The biography, life, and accomplishments of Ashley Nocera
Ashley Nocera is a fitness model and bodybuilder competing in the Bikini division. Beginning her lifting journey at a young age, she has competed in many competitions and has sculpted an amazing physique for all to envy. With a massive following on social media, she is able to engage with her fans and post progress photos online.
Below is a complete breakdown of her profile, stats, biography, training, and diet regimens.
Full Name: Ashley Nocera
|Weight||Height||Date Of Birth|
|Under 115 lbs.||5’0’’||08/15/1994|
|Bodybuilder (Bikini), Fitness Model||2010||American|
Growing up, Ashley was in awe of her bodybuilder grandfather and being active was always a part of her life. While she was a competitive athlete, she became unhappy with her appearance and a balanced diet wasn’t something she followed.
So, she decided to make a change. Going to the gym and working with weights, she was determined to get a physique she would feel proud to show off. Through this journey, however, she fell in love with health and fitness and was determined to take it to the next level.
After plenty of preparation, she felt ready to compete and took the stage at the WBFF NYC Championships in 2014. Impressing the judges, she ended up winning and became a professional bodybuilder almost in the blink of an eye.
She continues to compete but has made a great career as a fitness model and has a growing social media following. Using her platform to do good, she is an inspiration for so many looking to make the changes they want to most.
Ashley works out 5-6 days per week and performs higher reps in a normal set range. Depending on the day, she will work her upper or lower body and in terms of cardio, shorter, more high intensity work powers her through as opposed to longer, more steady cardio.
Let’s take a look at a great glute workout that Ashley uses to stay toned as well as see continued gains.
- Back Extension: 3 sets, 10 reps
- Cable Kickbacks: 4 sets, 12 reps
- Abductor Machine: 4 sets, 12 reps
- Sumo Squat: 4 sets, 10 reps
- Split Squats: 4 sets, 8 reps
- Barbell Lunges: 4 sets 10 reps
- Hip Thrusts: 3 sets, 10 reps
Ashley eats around 6 meals per day to fuel her body and keep performing at a high level. For her division, keeping on muscle and maintaining low body fat year round is key. Foods that Ashley includes in her diet are chicken, brown rice, vegetables, egg whites, nuts, oats, and smoothies. While her portions may be smaller, eating throughout the day keeps your metabolism working as efficiently as possible.

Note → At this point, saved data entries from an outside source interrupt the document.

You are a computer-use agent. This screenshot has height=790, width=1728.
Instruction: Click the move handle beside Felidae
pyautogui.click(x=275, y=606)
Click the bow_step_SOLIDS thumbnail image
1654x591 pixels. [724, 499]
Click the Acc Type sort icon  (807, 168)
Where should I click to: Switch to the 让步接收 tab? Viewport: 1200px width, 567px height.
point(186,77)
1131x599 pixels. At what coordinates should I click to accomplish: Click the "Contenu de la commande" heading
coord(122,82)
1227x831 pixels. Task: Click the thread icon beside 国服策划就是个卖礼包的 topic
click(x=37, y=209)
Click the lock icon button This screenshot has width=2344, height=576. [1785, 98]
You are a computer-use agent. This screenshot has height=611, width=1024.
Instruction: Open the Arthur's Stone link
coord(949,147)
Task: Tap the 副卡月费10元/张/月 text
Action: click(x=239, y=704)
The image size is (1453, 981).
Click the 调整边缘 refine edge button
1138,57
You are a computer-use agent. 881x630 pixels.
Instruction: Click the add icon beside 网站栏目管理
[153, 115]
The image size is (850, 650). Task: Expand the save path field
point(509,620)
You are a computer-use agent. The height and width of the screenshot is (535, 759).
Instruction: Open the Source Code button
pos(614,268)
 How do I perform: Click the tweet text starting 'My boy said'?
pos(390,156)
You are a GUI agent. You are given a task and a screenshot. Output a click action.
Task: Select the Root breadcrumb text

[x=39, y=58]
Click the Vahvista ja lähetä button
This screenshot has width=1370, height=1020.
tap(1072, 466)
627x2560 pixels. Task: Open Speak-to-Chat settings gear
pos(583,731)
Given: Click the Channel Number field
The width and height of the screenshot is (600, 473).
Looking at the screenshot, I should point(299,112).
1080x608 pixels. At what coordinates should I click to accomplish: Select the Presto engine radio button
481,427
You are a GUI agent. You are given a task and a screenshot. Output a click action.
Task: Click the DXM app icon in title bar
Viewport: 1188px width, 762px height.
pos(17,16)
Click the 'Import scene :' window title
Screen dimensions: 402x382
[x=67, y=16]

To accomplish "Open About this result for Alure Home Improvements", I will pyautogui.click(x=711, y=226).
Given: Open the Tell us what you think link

Ashley uses her own supplements of choice to continue to power her gains, but for those who want a good start when it comes to supplements, you must look into a meal replacement shake, pre-workout, and multivitamin. Working to benefit you either physically, mentally, or both, these are essential. Other notable supplements to use are creatine for added strength, a fat burner to shed that unwanted fat and work for lean muscle retention, and BCAAs to help push past fatigue and kickstart recovery. Whatever your goals may be, a solid supplementation routine is imperative to keep pushing those gains forward.